* **Required action**:
What follows is a listing. Write it all out exactly.

* **Exercise data**:

○ ○ ○ ○ ○

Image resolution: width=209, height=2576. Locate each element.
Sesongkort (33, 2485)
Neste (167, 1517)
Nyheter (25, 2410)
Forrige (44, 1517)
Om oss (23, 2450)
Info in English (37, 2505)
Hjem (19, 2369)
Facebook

○ ○ ○ ○ ○

* **Response**:
Image resolution: width=209, height=2576. Locate each element.
Sesongkort (33, 2485)
Neste (167, 1517)
Nyheter (25, 2410)
Forrige (44, 1517)
Om oss (23, 2450)
Info in English (37, 2505)
Hjem (19, 2369)
Facebook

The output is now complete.